Un gruppo di cittadini ha visitato la  storica cava di magnesite a Poggio Pelato. Evento organizzato dal Parco Camaiano. «Una grande emozione»

CASTIGLIONCELLO. Puntuali. Alle nove spaccate trenta persone sono riunite all’uscita della variante Aurelia di Castiglioncello. Meta: la miniera di magnesite ai piedi del Poggio Pelato. Un’escursione organizzata dall’associazione Parco Culturale di Camaiano. «Abbiamo voluto fare questa passeggiata - spiega Silvia Carpigiani la presidente dell’associazione - per far conoscere il nostro territorio. Un territorio ricco di tesori nascosti molte volte lontani dai circuiti turistici primari ma non per questo meno importanti. La miniera rappresenta uno spaccato di storia di Castiglioncello e fa parte di quelle realtà che andrebbero valorizzate. Ne abbiamo così tante». Non appena il gruppo si ricompone, il percorso inizia.
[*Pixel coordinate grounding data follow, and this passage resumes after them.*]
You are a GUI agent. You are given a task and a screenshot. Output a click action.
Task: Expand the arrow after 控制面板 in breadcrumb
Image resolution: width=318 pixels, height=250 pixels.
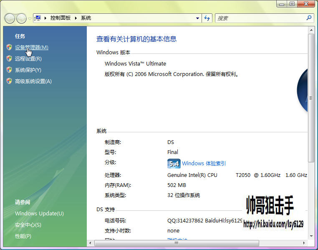(76, 18)
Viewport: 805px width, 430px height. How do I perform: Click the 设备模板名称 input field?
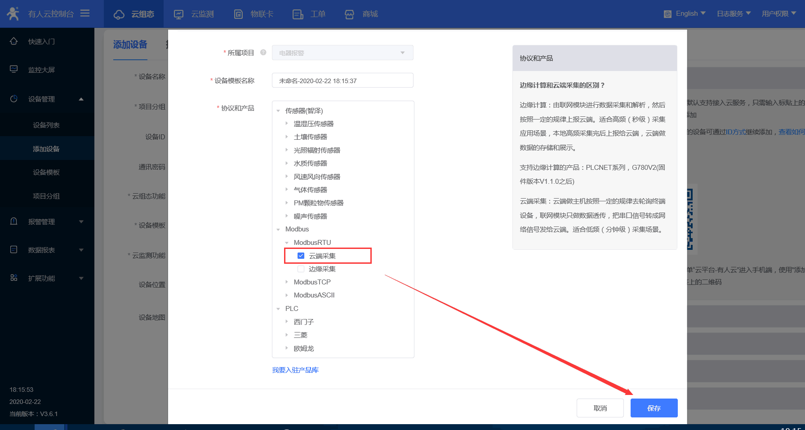click(342, 81)
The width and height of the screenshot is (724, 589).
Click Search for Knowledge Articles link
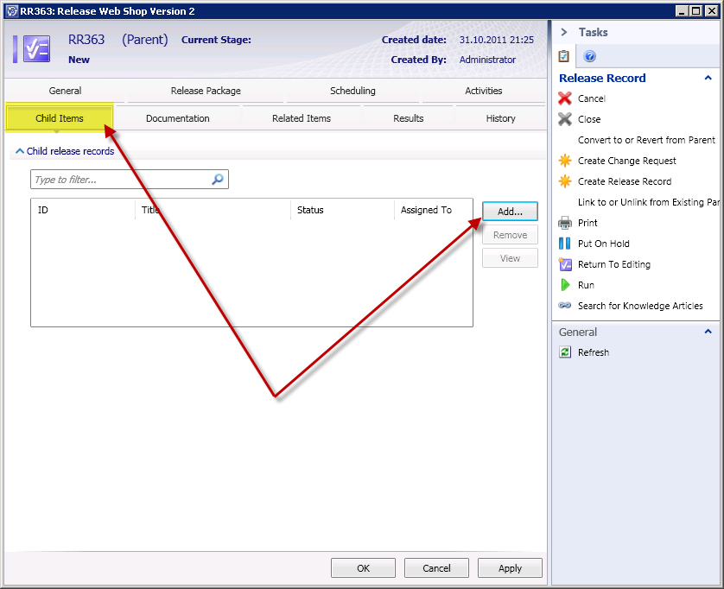pos(640,306)
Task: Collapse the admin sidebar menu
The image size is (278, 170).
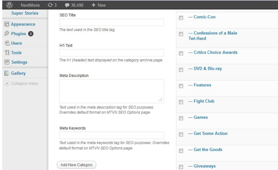Action: click(21, 84)
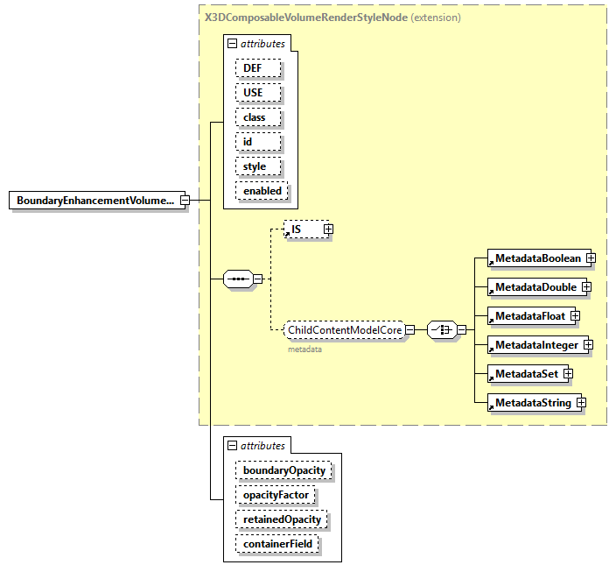The image size is (616, 579).
Task: Select the enabled attribute box
Action: [263, 190]
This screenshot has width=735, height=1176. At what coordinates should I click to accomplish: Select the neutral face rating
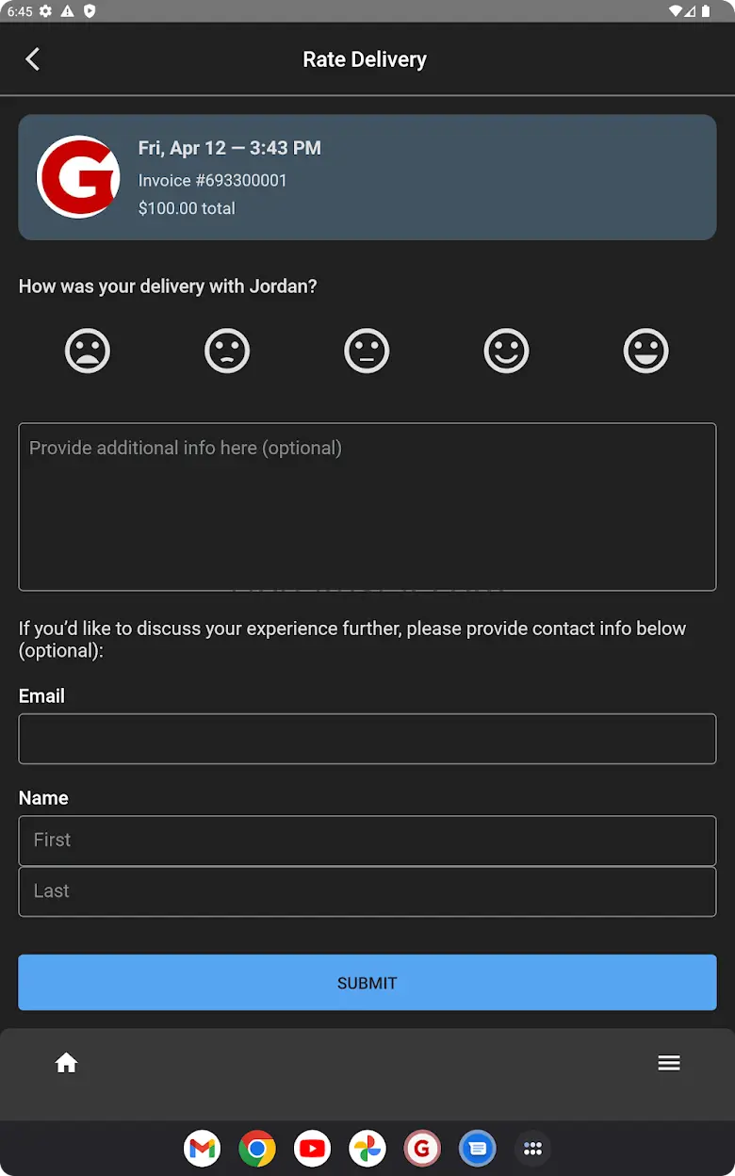click(x=367, y=351)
Alla guida, oltre a Silvia Carpigiani, c’è Giovanni Bracci, assessore alla qualità urbana di Rosignano, ieri mattina presente in veste di associato, e Roberto Branchetti a spiegare la storia del territorio. Il gruppo si dirige, camminando su una strada acciottolata, verso Poggio Pelato. A valle l’azzurro del mare, a monte il verde della macchia. Una deviazione a sinistra e il percorso inizia a scendere tra i lecci e gli arbusti. «Sono di Rosignano - dice Danilo Battini - sapevo che a Castiglioncello c’era una miniera ma non l’ho mai vista. Sono curioso di entrare dentro». Anche Marco Morelli è di Rosignano: “sono qui per curiosità, per conoscere anche questa particolarità del nostro territorio. Non sapevo che a Castiglioncello esistessero le miniere». Concetta Miriello abita invece a Livorno: «Partecipo sempre alle escursioni che programma l’associazione - dice- è un modo, per me che non sono nata in Toscana, di conoscere il territorio. L’associazione parco culturale di Camaiano organizza percorsi interessanti; ho partecipato anche a quello che si è tenuto a Gabbro».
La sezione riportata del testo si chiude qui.